The Game: Spin up “Eye Of The Tiger” on your turntable, power up your Colecovision, and get ready to go ten rounds with Clubber Lang. If you think you’re tough enough to take on a digital Mr. T, take a swing at helping Rocky Balboa reign victorious once more. Just be ready to taste the mat along the way too. (Coleco, 1983)
Memories: Alas, my feelings on video boxing are a lot like my feelings on video pinball: once you take either activity into the virtual realm and remove the inherent physicality of it, sure, you might be able to nail the look and sounds of boxing or pinball, or just about any other sport, but in so doing you’ve lost so much of the essence that it’s almost a meaningless exercise. From Activision’s Boxing to Punch-Out!, straight down the line, I’m probably not a great judge of video boxing games. To be fair, I can see where Rocky Super Action Boxing improves on the boxing games that were previously available on the Atari 2600 and Intellivision. It’s a tremendous step up visually, and the added controls of the ColecoVision Super Action Controller – required to play this game – do add more than just “left punch” and “right punch”, which helps.
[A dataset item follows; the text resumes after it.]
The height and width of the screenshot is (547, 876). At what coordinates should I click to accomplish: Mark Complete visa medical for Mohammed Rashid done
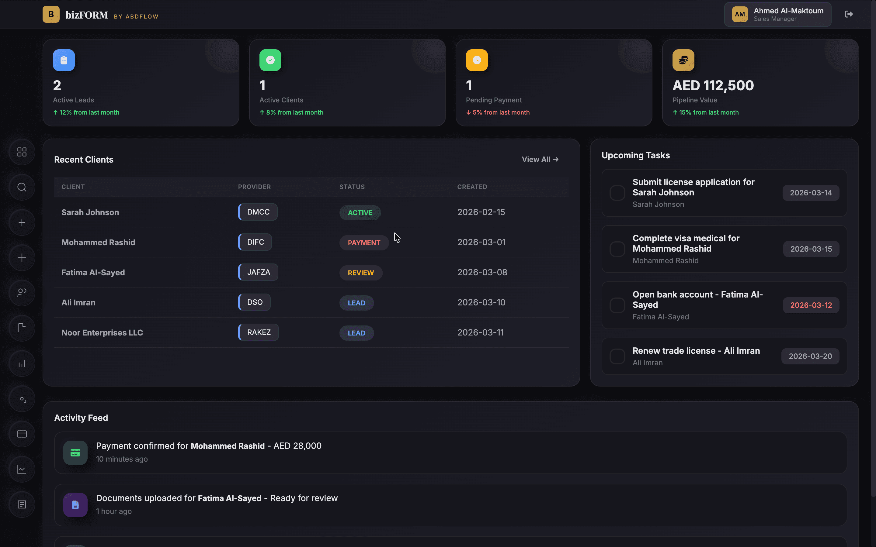click(616, 249)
At the same time…it still falls so short of the nuances of boxing that it winds up being only a minor step up. I’m no expert on the sport, but I do know enough to know that there’s more to it than beating the hell out of the other guy with only one or two moves, and trying to keep yourself from being pummelled with just a couple of blocking moves. (Just getting into one brief fistfight in your entire life will be enough to demonstrate that to you.) Rocky Super Action Boxing adds plenty of visual nuances, including one of the very earliest – if not the earliest – examples of a licensed console game featuring digitized imagery from its parent media (in this case, a relatively simple version of the iconic Rocky movie poster image for the title screen). But it doesn’t add enough nuances to even begin to connect it to boxing in anything other than name.
Feel absolutely free to call it a bias on my part, but I have a hard time giving this one more than two out of five. But in fairness, I haven’t seen anything on more recent hardware that makes me think we’ve evolved much past Rocky Super Action Boxing either. This is a genre that’s still laying on the mat.